# [The exercise]
Convert the lines of the records starting at the line containing "What do you see at coordinates (713, 482)" and ending at the line containing "coordinates (989, 427)." into a JSON list of strings, one string per line, leaving out blank lines.

Records of locating words and elements
++++++
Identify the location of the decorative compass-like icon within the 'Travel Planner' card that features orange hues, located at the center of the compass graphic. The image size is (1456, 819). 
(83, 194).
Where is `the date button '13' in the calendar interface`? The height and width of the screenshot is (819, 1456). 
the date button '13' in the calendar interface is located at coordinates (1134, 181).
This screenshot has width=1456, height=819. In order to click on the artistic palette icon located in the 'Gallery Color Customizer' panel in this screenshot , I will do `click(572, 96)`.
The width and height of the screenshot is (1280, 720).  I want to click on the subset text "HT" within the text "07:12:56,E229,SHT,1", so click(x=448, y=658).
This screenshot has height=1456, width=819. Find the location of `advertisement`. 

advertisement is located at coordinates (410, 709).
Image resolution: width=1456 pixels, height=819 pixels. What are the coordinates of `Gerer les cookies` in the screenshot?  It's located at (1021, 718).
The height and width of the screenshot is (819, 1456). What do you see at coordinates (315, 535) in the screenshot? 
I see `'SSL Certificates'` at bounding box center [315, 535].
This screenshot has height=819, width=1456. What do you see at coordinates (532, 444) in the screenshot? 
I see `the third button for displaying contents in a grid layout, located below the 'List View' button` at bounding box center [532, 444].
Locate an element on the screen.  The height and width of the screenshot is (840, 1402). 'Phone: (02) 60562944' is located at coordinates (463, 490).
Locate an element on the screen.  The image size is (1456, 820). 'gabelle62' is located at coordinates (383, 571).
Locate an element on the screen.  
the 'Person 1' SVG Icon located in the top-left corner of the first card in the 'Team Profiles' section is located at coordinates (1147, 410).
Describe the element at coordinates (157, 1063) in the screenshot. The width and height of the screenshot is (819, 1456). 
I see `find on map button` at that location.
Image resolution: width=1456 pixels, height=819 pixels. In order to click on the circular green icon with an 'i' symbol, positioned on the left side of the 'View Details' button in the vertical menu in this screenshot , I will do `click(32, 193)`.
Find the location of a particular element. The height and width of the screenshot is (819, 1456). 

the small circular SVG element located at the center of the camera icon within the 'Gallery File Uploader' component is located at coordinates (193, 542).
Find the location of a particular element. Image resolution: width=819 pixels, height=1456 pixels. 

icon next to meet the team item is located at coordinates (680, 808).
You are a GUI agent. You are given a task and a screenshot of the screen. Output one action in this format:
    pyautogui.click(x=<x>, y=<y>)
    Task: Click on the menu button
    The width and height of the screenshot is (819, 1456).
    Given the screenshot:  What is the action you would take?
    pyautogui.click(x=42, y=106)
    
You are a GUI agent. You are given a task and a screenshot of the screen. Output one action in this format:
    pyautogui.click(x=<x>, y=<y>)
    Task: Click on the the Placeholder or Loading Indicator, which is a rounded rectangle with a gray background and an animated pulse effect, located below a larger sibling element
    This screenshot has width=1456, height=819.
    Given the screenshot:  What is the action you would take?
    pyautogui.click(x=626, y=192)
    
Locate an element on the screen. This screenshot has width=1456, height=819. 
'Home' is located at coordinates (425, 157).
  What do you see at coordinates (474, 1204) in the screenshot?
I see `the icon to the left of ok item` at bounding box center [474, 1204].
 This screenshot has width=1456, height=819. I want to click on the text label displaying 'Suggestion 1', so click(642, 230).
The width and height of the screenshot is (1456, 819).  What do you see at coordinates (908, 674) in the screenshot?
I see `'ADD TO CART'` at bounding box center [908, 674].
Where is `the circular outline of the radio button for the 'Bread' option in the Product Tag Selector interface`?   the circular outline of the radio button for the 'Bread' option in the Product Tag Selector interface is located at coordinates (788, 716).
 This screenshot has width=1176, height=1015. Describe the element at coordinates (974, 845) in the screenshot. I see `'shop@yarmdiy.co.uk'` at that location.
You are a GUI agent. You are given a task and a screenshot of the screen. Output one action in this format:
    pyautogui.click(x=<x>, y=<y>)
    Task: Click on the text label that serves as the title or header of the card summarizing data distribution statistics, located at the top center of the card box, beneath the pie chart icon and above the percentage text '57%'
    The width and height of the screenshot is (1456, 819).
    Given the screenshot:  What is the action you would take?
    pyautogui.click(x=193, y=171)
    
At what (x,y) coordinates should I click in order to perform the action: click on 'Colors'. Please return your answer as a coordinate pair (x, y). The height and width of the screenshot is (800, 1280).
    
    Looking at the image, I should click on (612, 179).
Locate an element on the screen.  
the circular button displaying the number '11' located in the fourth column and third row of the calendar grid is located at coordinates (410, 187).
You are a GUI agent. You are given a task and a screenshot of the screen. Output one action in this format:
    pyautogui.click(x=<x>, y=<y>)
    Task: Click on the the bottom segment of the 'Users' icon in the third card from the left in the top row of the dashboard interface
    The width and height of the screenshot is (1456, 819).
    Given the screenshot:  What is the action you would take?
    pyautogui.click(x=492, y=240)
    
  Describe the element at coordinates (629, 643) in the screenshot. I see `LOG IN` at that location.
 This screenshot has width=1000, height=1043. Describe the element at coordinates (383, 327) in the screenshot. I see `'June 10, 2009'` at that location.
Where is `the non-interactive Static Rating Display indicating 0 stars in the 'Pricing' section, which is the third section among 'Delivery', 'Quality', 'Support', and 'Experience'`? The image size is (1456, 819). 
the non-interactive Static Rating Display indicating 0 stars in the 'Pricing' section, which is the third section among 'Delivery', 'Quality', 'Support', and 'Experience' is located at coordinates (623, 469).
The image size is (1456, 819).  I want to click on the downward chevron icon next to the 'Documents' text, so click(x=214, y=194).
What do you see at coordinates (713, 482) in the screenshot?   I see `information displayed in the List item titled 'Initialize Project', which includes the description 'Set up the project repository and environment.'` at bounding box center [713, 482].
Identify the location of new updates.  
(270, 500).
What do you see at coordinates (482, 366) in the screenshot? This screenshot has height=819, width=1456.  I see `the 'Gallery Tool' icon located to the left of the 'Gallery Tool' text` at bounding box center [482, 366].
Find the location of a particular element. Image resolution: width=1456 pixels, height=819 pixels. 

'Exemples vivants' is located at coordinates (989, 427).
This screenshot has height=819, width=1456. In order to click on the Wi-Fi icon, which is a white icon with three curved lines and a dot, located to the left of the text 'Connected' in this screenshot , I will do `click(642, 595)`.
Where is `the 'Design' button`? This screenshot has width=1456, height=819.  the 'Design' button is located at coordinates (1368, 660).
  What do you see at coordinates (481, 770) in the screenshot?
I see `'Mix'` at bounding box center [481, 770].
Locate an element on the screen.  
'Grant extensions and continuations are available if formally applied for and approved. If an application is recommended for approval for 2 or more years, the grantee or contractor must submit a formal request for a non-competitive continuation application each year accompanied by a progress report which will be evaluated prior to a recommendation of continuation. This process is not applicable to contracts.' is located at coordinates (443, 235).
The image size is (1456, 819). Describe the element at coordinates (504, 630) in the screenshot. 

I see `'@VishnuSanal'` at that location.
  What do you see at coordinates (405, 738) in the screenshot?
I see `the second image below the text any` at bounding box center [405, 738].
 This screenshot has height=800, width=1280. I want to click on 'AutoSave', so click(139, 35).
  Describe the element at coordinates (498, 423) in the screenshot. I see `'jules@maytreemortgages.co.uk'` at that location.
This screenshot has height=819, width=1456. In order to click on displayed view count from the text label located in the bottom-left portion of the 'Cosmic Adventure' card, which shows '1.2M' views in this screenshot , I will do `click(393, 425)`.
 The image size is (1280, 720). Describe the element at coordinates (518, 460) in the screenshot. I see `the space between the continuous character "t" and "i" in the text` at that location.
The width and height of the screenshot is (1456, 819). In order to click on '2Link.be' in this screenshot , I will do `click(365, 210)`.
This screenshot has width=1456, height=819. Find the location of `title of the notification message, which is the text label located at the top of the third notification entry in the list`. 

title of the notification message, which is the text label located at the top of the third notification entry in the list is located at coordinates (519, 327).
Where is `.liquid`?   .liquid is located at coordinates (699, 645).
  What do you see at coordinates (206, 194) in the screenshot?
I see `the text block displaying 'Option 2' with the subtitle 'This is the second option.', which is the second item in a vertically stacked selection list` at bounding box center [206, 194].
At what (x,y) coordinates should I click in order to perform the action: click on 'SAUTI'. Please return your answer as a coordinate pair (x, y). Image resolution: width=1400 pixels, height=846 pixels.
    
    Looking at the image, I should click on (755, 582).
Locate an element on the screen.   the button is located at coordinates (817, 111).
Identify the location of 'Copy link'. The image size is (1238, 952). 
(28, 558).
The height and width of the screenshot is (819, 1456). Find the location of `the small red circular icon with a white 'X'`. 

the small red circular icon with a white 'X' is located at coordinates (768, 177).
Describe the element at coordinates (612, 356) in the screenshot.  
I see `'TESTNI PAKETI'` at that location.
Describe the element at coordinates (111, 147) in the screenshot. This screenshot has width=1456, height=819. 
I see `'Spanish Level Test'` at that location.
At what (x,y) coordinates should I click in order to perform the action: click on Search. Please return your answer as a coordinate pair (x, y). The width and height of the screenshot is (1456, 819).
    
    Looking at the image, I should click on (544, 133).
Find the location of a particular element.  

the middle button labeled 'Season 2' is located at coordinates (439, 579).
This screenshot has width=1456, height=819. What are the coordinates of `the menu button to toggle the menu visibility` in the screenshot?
++++++
# [Solution below]
[
  "What do you see at coordinates (713, 482) in the screenshot?   I see `information displayed in the List item titled 'Initialize Project', which includes the description 'Set up the project repository and environment.'` at bounding box center [713, 482].",
  "Identify the location of new updates.  ",
  "(270, 500).",
  "What do you see at coordinates (482, 366) in the screenshot? This screenshot has height=819, width=1456.  I see `the 'Gallery Tool' icon located to the left of the 'Gallery Tool' text` at bounding box center [482, 366].",
  "Find the location of a particular element. Image resolution: width=1456 pixels, height=819 pixels. ",
  "'Exemples vivants' is located at coordinates (989, 427)."
]